Twelve-Factor Apps and Containers
In the past we would often treat a server as a machine which has a variety of roles. A single server may be responsible for serving web content, email, processing background jobs, and even hosting a database system. Your application is really only one of the many things that runs on that machine.
Scaling with a traditional server model is hard. Adding a new machine takes
time to provision. Those machines may store application data directly on their
storage devices, including log files. It becomes more difficult to manage as
your deployment infrastructure grows larger.
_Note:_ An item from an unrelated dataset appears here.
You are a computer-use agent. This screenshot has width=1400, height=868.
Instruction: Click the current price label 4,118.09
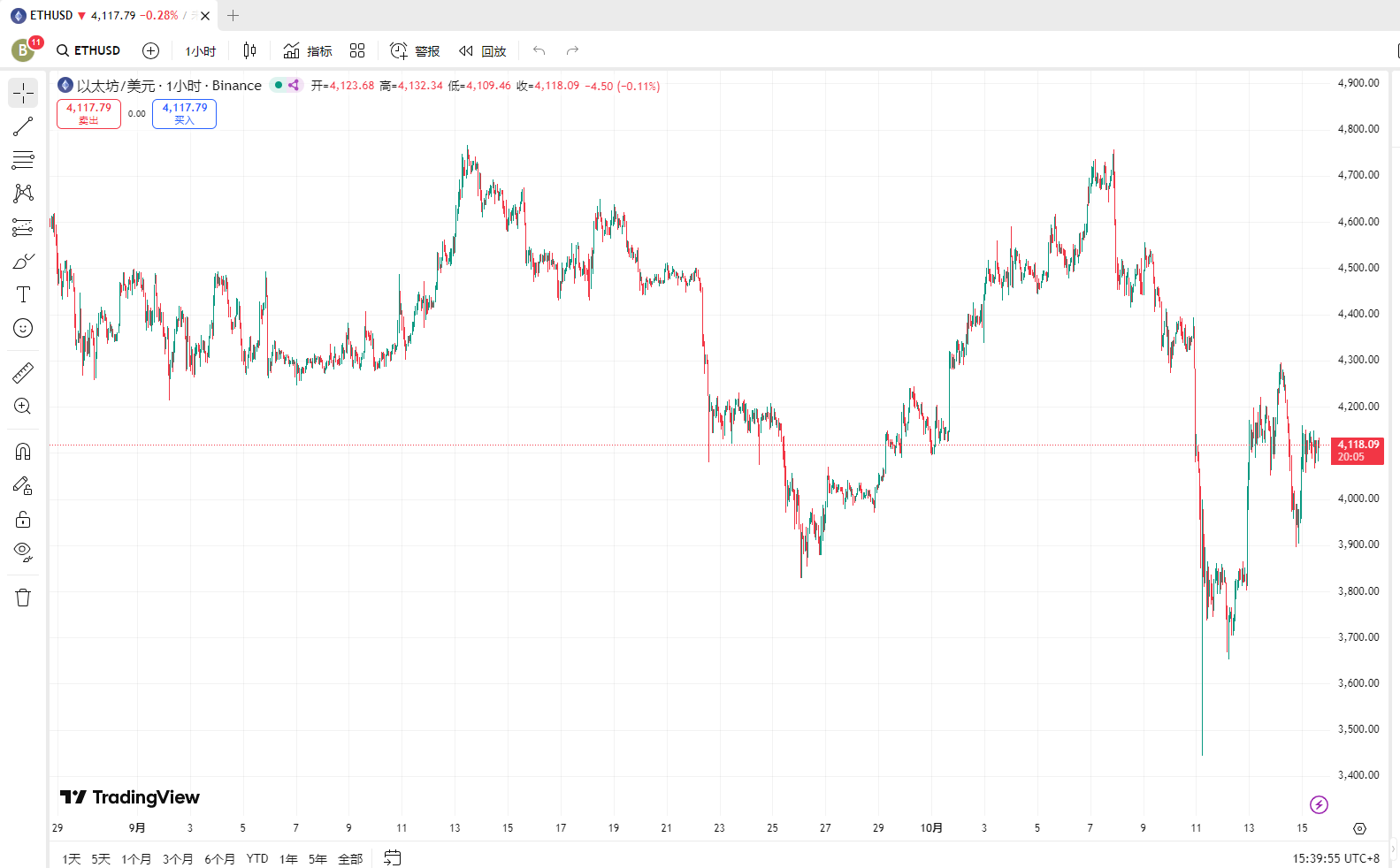(x=1357, y=451)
A more modern approach is to use many virtual machines, containers, or even
physical machines that serve a single purpose. This architecture will allow an
application to scale horizontally without requiring lots of extra effort. If
your application follows the 12 factor principles then scaling will be much
easier and your app will be ready to run in a modern infrastructure.
12 Factor Apps
The Twelve-Factor App is a set of guidelines which
provide an outline of factors for application architecture which will allow a
modern web application to scale with minimal friction and extra effort.
The Twelve Factors
1. Codebase
One codebase tracked in revision control, many deploys
2. Dependencies
Explicitly declare and isolate dependencies
3. Config
Store config in the environment
4. Backing Services
Treat backing services as attached resources
5. Build, release, run
Strictly separate build and run stages
6. Processes
Execute the app as one or more stateless processes
7. Port binding
Export services via port binding
8. Concurrency
Scale out via the process model
9. Disposability
Maximize robustness with fast startup and graceful shutdown
10. Dev/prod parity
Keep development, staging, and production as similar as possible
11. Logs
Treat logs as event streams
12. Admin processes
Run admin/management tasks as one-off processes
Containers!
Using containers can be a great way to package, distribute, and run your
12 Factor application.
Why use a container? The analogy frequently used is to compare your application
to the shipping industry. It is complicated to ship objects of varying size and
shape — same with software. Wrapping your application up in a container is
similar to putting all kinds of items into the large metal shipping containers
that are loaded onto ocean freighters. To the ship it doesn’t matter what is
in a container: they just load up with containers and do their thing. The same
goes for running software containers!
Docker
Docker is the most popular container solution. It initially built on top of
LXC but now uses its own libcontainer
. Docker
focuses on being a standard format for linux-like containers. The Dockerfile
makes it super easy to define a container for your application. This removes
much of the pain typically associated with building a script or image to
provision a new machine or instance for a specific role. Builds happen
incrementally so that the image building process only needs to run the steps
which changed.
A basic Dockerfile
for a Ruby on Rails application may look something like
this:
[code lang=text]
FROM ruby:2.2.2
MKDIR /app
WORKDIR /app
ADD Gemfile Gemfile.lock /app/
RUN bundle install
ADD . /app
CMD bundle exec rails s
[/code]
Each line can be considered a step. A snapshot image of each step is cached
so that they only need to run if there was a change in the prior step. The
reason we add the Gemfile
before the rest of the app is so that your gems
don’t need to be reinstalled for application code changes, only changes to the
Gemfile
itself.
Conclusion
This was a brief overview of the ideas that are used for building modern web
applications to ensure their scalability. Lightweight containers can help us
package our applications and their dependencies for easy deployment to cloud
platforms, physical servers, and even developer machines. Containers help
insure dev/prod parity so we can focus on building high-performance software
rather than worrying about the nuances in different environments.